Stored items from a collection
-- Opening Marker --

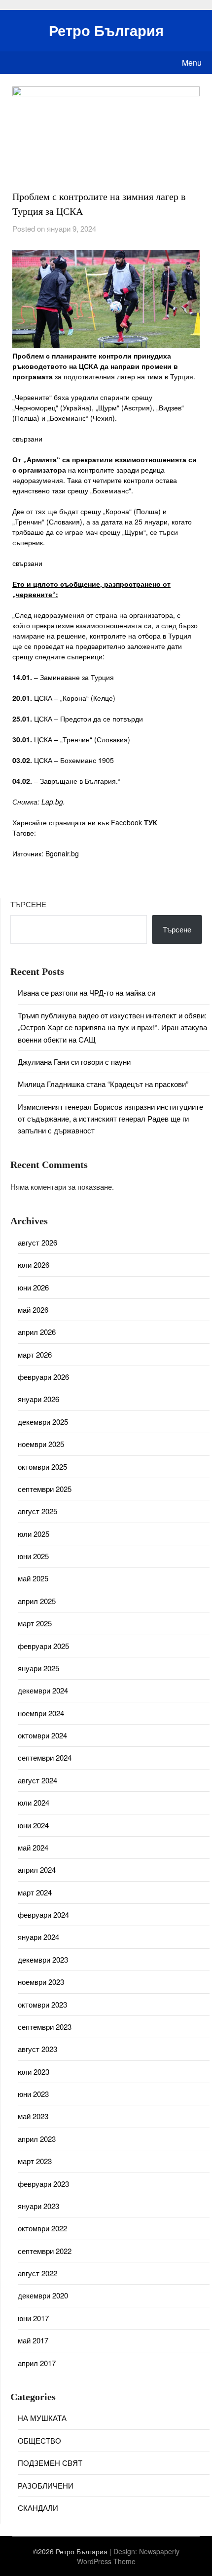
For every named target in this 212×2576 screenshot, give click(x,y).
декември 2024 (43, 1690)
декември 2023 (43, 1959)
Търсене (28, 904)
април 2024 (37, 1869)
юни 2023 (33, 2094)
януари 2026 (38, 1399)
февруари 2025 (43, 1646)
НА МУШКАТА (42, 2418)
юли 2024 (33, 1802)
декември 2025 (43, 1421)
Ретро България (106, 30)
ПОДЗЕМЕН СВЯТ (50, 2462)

-- Closing Marker --
-- Opening Marker --

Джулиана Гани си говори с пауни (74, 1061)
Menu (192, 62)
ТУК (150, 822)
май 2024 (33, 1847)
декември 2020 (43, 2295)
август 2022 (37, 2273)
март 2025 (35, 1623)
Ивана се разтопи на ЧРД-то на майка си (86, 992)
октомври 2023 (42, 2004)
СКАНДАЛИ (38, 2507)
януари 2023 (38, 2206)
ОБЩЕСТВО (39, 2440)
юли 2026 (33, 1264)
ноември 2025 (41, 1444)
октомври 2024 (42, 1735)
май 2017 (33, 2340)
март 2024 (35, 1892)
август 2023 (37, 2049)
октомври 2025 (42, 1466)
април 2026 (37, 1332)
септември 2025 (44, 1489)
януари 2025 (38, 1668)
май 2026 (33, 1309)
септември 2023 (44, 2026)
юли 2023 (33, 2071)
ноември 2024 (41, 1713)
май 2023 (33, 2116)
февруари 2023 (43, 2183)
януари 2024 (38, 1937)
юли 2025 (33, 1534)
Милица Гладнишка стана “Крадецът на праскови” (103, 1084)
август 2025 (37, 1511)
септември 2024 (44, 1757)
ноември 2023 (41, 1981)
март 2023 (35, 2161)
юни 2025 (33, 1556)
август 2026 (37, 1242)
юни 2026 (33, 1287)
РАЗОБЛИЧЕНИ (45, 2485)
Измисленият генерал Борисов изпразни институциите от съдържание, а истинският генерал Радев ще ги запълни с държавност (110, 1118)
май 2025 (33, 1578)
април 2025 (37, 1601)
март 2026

-- Closing Marker --

Brief: Given the records above, reproduce precisely and only the lines between the line holding "For every named" and the line holding "декември 2025 (43, 1421)", inclusive.

Task answer:
For every named target in this 212×2576 screenshot, give click(x,y).
декември 2024 (43, 1690)
декември 2023 (43, 1959)
Търсене (28, 904)
април 2024 (37, 1869)
юни 2023 (33, 2094)
януари 2026 (38, 1399)
февруари 2025 (43, 1646)
НА МУШКАТА (42, 2418)
юли 2024 (33, 1802)
декември 2025 (43, 1421)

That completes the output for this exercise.